Gel zaman git zaman
.
Yaşadığımız, zamanın kendisi değildir. Yaşadığımız, geçen zamanı değerlendirme biçimimizdir.’
Brigitte Labbe
***
Haftanın özeti Rojava Kampı’nda rastladığım kadınlar oluyor. İçlerinden biri de o. Kamptaki büyük çadırda yanını işaret ediyor, ‘gel otur.’
Komşunun misafir odasındaki bir kanepeye gömülürcesine gösterdiği yastığa tünüyorum.
O sırada Ezidilerin konuşmasının çevirisi devam ediyor.
Saçlarının arasına düşmüş beyazları takip ediyorum. Alnından arkada birikmiş topuzuna dupduru bir yol izliyorlar.
Bildiğim halde soruyorum.
O da tereddütsüz bir şekilde cevap veriyor.
‘Ben kampın yöneticilerindenim.’
Sanki İstanbul’da karşılıklı sohbet ettiğim bir arkadaşımla bakışır gibi bakışıp gülümsüyoruz birbirimize.
O esnada devam eden çeviriye yerinde tespitleriyle katılıyor bir yandan. Yaşanan insanlık dramının farklı bir dilde ama farksız bir kurguyla aktarılışına tanıklık ediyoruz. Şiddetin yeryüzündeki ayak sesleri bütün dillerin, bütün sözcüklerinde aynı sanki. O sırada bir şeyler söylüyor çevirmen arkadaşımıza. Yalın, zaman zaman suskunlukla örülü zekice öneriler bunlar. Bu esnada ölüm ve yaşam arasında yaptıkları tercihleri anlatıyor insanlar, kadınlar. 13 saat boyunca çocuklarıyla birlikte çatışmanın ortasında yürümekten bahsediyorlar. Bir ölüm kalım sahiciliğinden. Yaşamdaki bütün sahiciliklerde olduğu gibi alabildiğine sade bir aktarımla.

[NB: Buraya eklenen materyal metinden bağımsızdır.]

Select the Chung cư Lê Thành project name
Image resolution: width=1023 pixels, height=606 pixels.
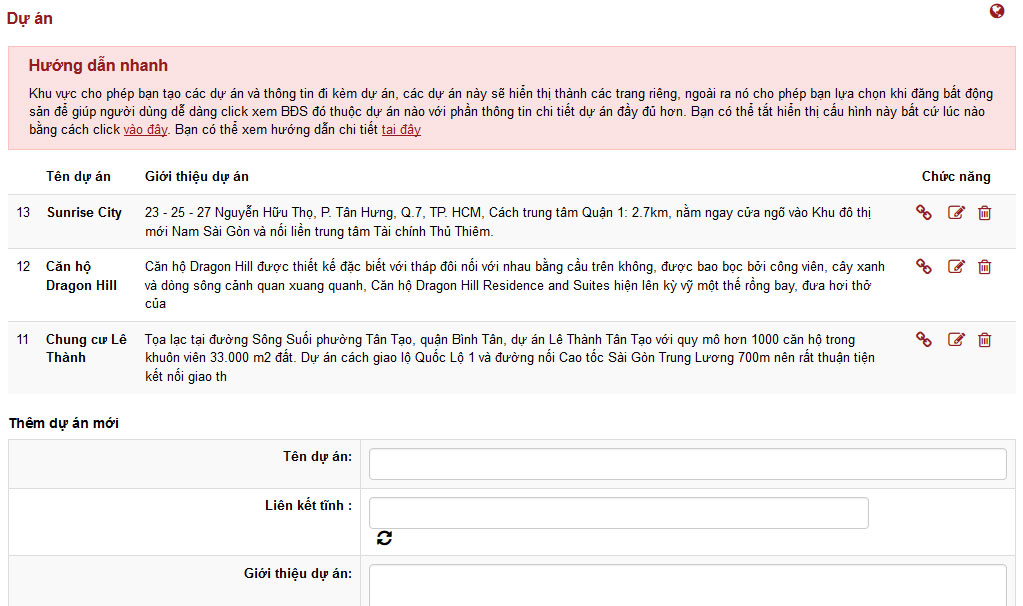pos(86,348)
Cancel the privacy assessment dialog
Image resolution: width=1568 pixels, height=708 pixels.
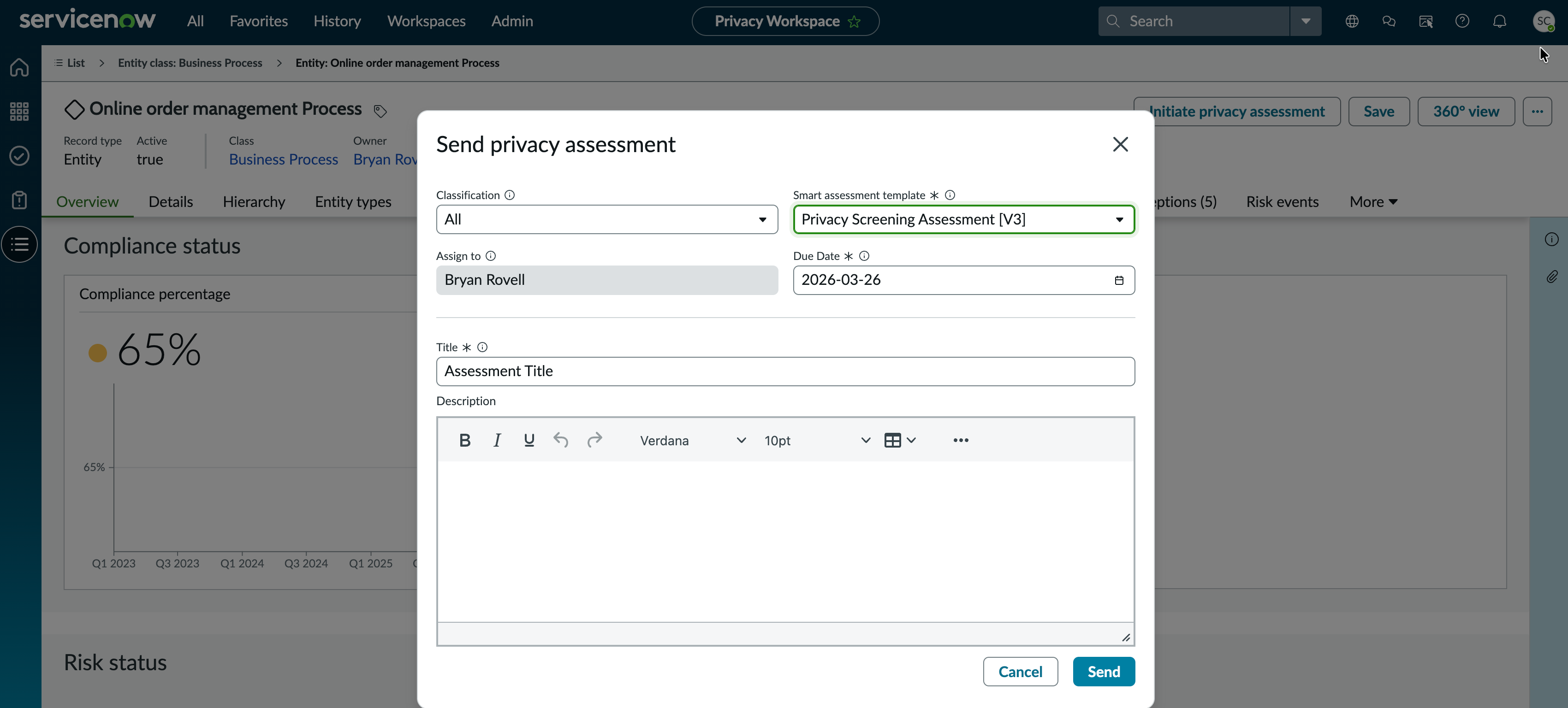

Bu tok yaşam denklemi karşısında bir anlığına nefesim kesiliyor. Çadırın mavisi, tozu, şusu busu, içeriye yeni gelenlerle birlikte bir kez daha dağılıyor, sorularla yer değiştiriyor. Sorular mavi çadırın tepesinden aşağı toz zerreleri olarak yağıyor:
Kader nedir? Kader nedir? Sahi kader nedir?
Sonra gözüm yine ona takılıyor. Derken, sonradan düşünüp, anlamakta zorlanacağım, zorlandıkça da anlayacağım cümleler sarf ediyor:
‘Bazı kuşaklar kayıp kuşaktır. Bilirsiniz bunu. Kaybolmayı kabul eder, kaybolursunuz. Yeter ki bir sonraki kuşaklar görünür olsun diyedir bu çaba. Ve kim bilir, bir de bakarsınız ki gerçekten de maya tutmuş.’
Bu sözler, zaten içimi dağlamış kül rengi duygularımı, öncelikle çadırdaki tozlu sorularla karılmış maviliğe, sonrasında kuru gökyüzüne savuruyor. Çocuk seslerine, kadın seslerine, yaşam seslerine karışan büyük, kocaman bir uzayı andıran çadırın içinde kendimi küçücük, ama fena halde küçücük hissetmeme yol açıyor. O, orada yarı dalgın bir edayla söylediği bu cümleleri çoktan unutmaya hazırlanırken, ben, yapılabilecek en tuhaf şeyi yapıp, Borges’in bir öyküsünde gezinen bir mahluk gibi toz toprak içindeki geçmişime bakıyorum. Beş duyumuzun dumura uğraması, hatta altıncı duyumuzun hiç yaşamaması için verilen mücadelenin (devlet, asker, polis, okul müfredatı, aile, örf ve adetler, artık aklınıza ne gelirse işte) sonucunda gerçekle kendimiz arasına örülen duvarın adının vurdumduymaz bir benmerkezcilik, hatta gerçekle yüzleşemeyen bir orta sınıflılık olduğunu o zaman bir kez daha anlıyorum.
Derin bir nefes. Haydi. Ha gayret falan filan derken bir diyarın ne kadar çok insanı, kadını, genci feda ettiğini düşünüyorum. Kiminin yaşamını, kiminin yaşantısını, kiminin yaşam sevincini, kiminin yaşamda bulabileceği anlamı yıllara meydan okuyarak çalışını... İnsanların, gençlerin, çocukların ellerindeki şimdiki zamanı, o daha yaşanmadan onu küller içerisinde bırakışını...
Ve o diyarın tozlara karışmış çadır rengindeki adı elbette yine kadim ve yorgun Mezopotamya ya da kan ve toz kokan Ortadoğu oluyor.